### Data
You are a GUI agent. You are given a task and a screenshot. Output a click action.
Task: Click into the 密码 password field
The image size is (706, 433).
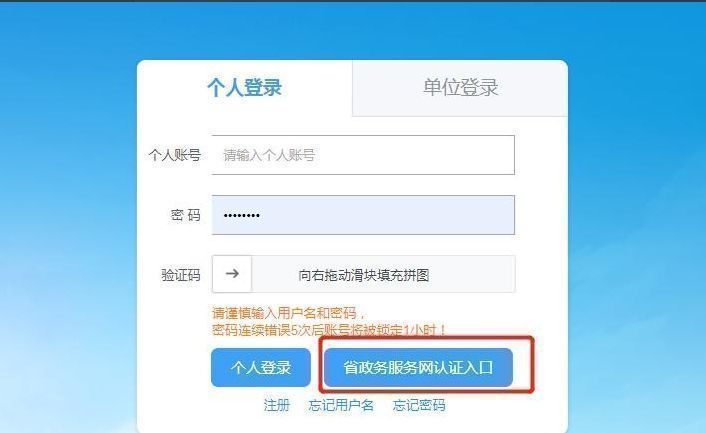(x=363, y=215)
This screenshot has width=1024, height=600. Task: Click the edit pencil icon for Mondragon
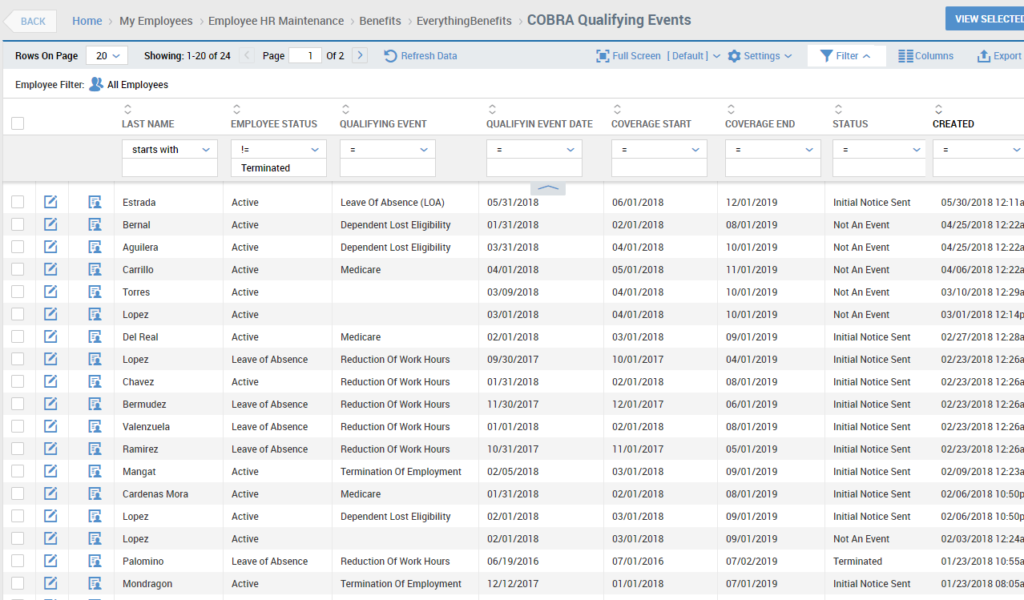[x=51, y=582]
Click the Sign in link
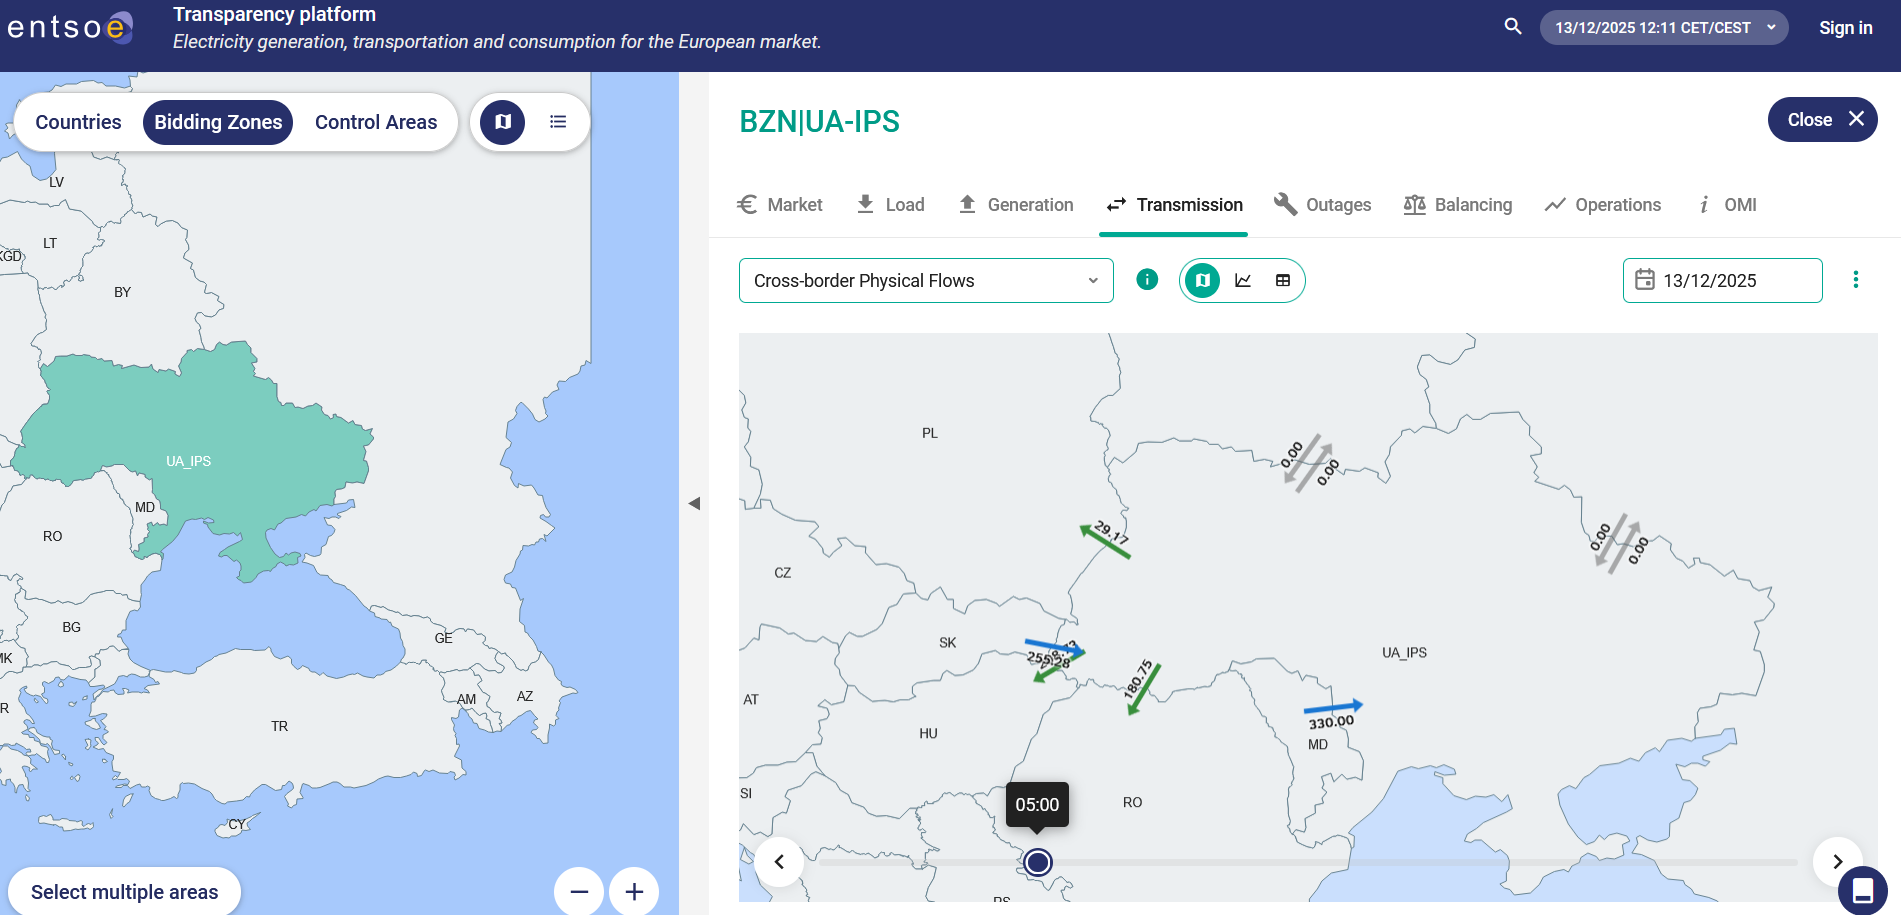This screenshot has width=1901, height=915. (x=1845, y=28)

### Work task
Write out the lines of the material from the one containing "Task: Click into the 密码 password field" through the last, exactly and only those. Leave every picture out.

### Written reply
Task: Click into the 密码 password field
The image size is (706, 433).
(x=363, y=215)
This screenshot has width=1024, height=600. Task: Click the edit pencil icon for Mondragon
[x=51, y=582]
Click the Sign in link
This screenshot has width=1901, height=915. (x=1845, y=28)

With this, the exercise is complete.